» **What you will do**:
[1] Which two technical features of the new generation of 25G Ethernet switch chips does the 25G network architecture article name?
[2] Reproduce word for word the part of the 25G network architecture article starting with "Following information furnish" and going on through "the bandwidth requirements.".

» **Document passage**:
Technology Feast | Internet Data Center Network 25G Network Architecture Design

Technology Feast | Internet Data Center Network 25G Network Architecture Design

Time: October 17th, 2024

Background

1. "Why should we upgrade to 25G Ethernet?"

In the past years, we have observed that many Internet data centres have upgraded their server access from 10G Ethernet to 25G Ethernet. Why do people want to upgrade to 25G Ethernet?

Following information furnish a concise answer to the above mentioned question:

● Supporting high-performance businesses, involves collaborating with rapidly expanding businesses to enhance application system performance. For instance, internet applications based on AI and big data have led to a significant increase in business traffic.

● Supporting business emergencies is crucial, especially when there are sudden business crises that require full infrastructure support from the business side.

● Matching the upgrade of server performance， entails enhancing the server CPU and storage I/O performance, which in turn boosts the network throughput performance of each server. It has been observed that 10G networking is insufficient to meet the bandwidth requirements.

● Reducing the cost per bit, is important for public cloud services. The adoption of 25G Ethernet has led to a decrease in network single-bit cost, consequently reducing operating expenses.

● Realizing technical dividends is important. The new generation of 25G Ethernet switch chips offers a wide range of technical features, such as Telemetry and RDMA (Remote Direct Memory Access), significantly enhancing the efficiency of basic network operations and maintenance while cutting down on costs.

In Internet data centers, what are the differences in the networking architecture between 25G Ethernet and 10G Ethernet? Let's now explore the networking architecture of 25G.

2. What factors determine the 25G networking architecture?

When designing and implementing a 25G Data Centre network, it's important to consider two main factors that influence the choice of products and architecture solution:

1. Server scale: This refers to the expected number of servers in a single cluster.

2. Business application requirements: This includes the network convergence ratio, single/dual uplink of servers, and other requirements specific to different types of business applications.

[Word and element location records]
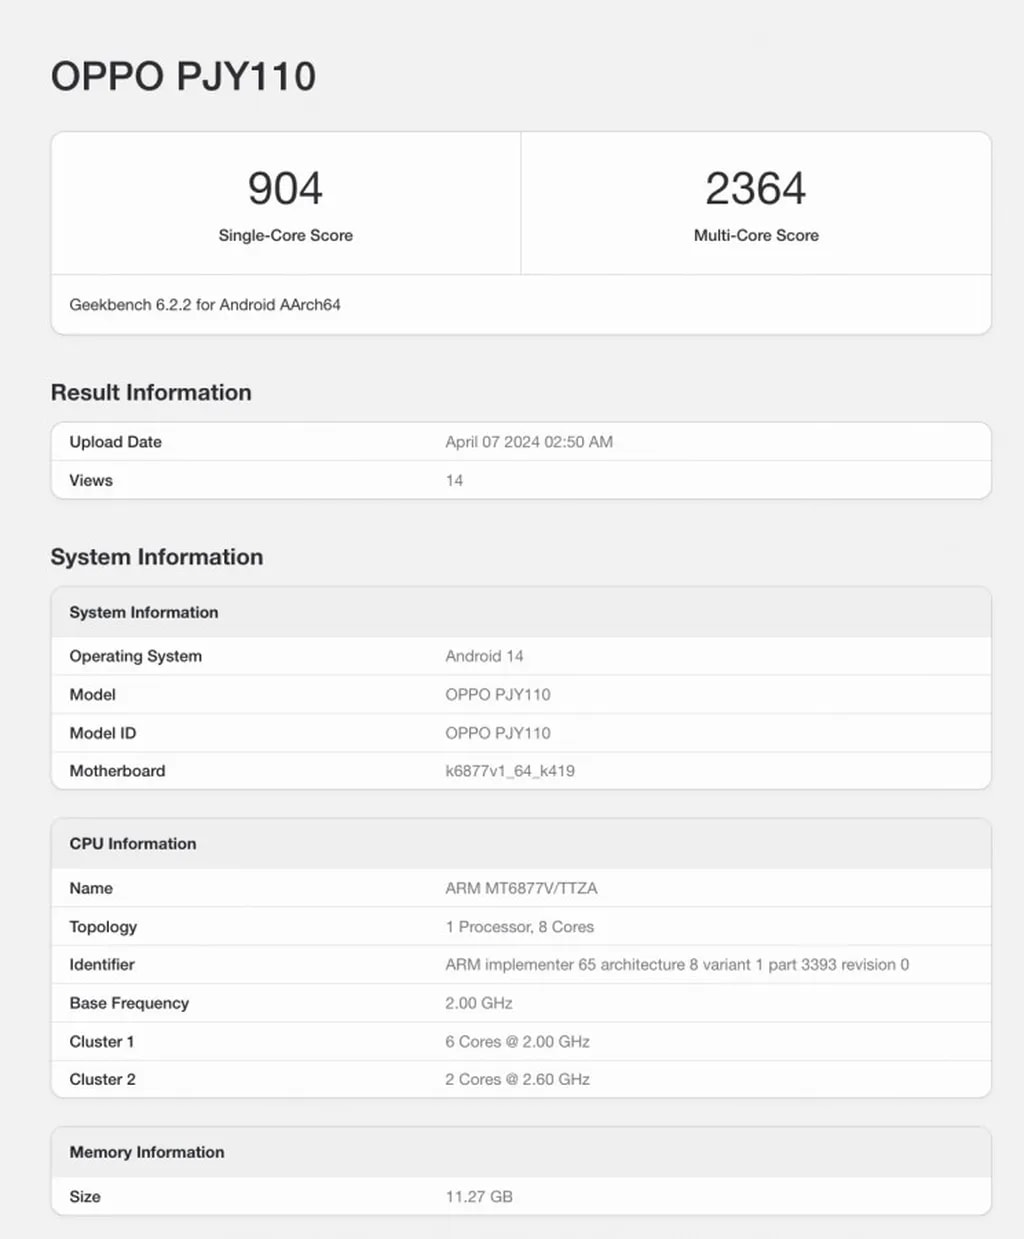Click the memory Size value 11.27 GB
This screenshot has height=1239, width=1024.
pyautogui.click(x=478, y=1196)
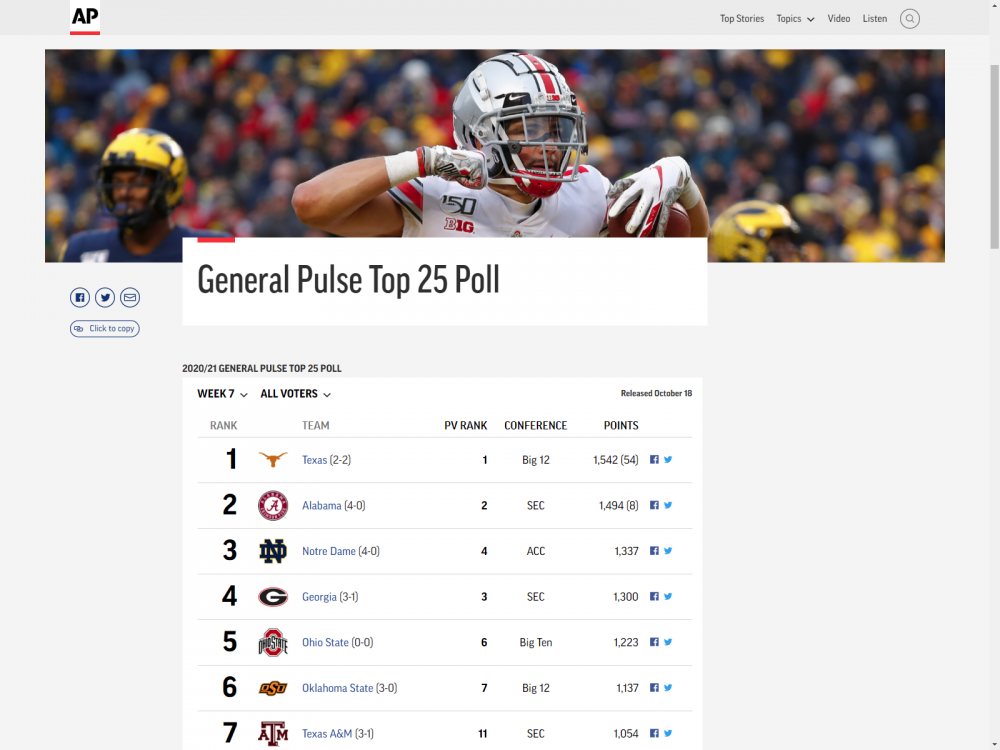The width and height of the screenshot is (1000, 750).
Task: Share Texas ranking on Facebook
Action: click(x=655, y=460)

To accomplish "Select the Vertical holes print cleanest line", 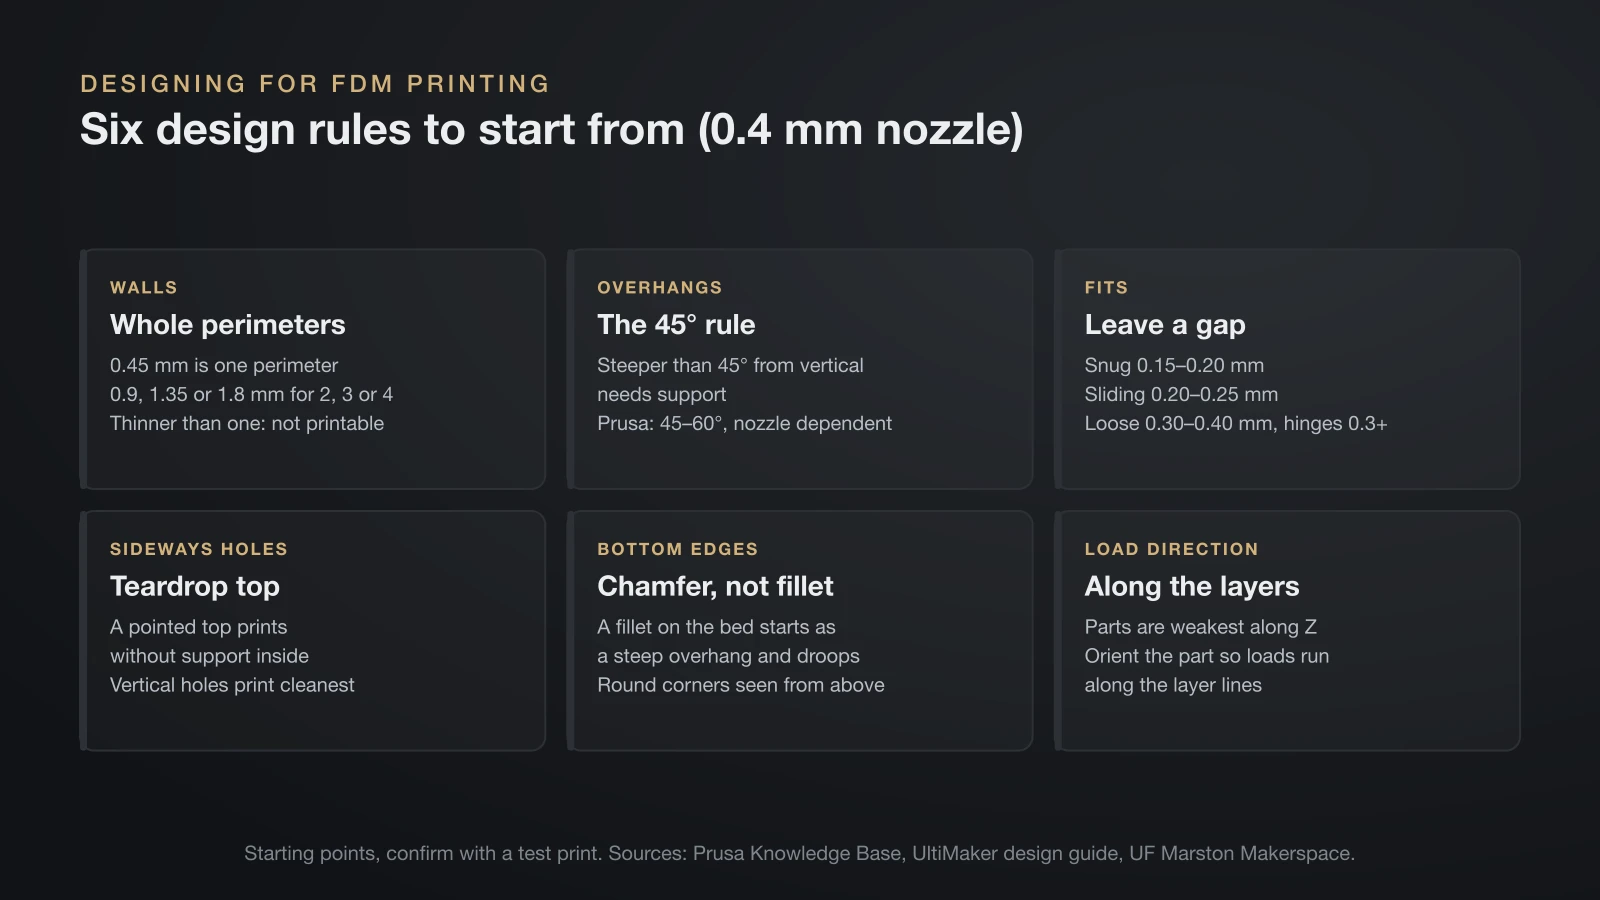I will [x=232, y=686].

» **The responses**:
[1] Telemetry and RDMA (Remote Direct Memory Access).

[2]
Following information furnish a concise answer to the above mentioned question:

● Supporting high-performance businesses, involves collaborating with rapidly expanding businesses to enhance application system performance. For instance, internet applications based on AI and big data have led to a significant increase in business traffic.

● Supporting business emergencies is crucial, especially when there are sudden business crises that require full infrastructure support from the business side.

● Matching the upgrade of server performance， entails enhancing the server CPU and storage I/O performance, which in turn boosts the network throughput performance of each server. It has been observed that 10G networking is insufficient to meet the bandwidth requirements.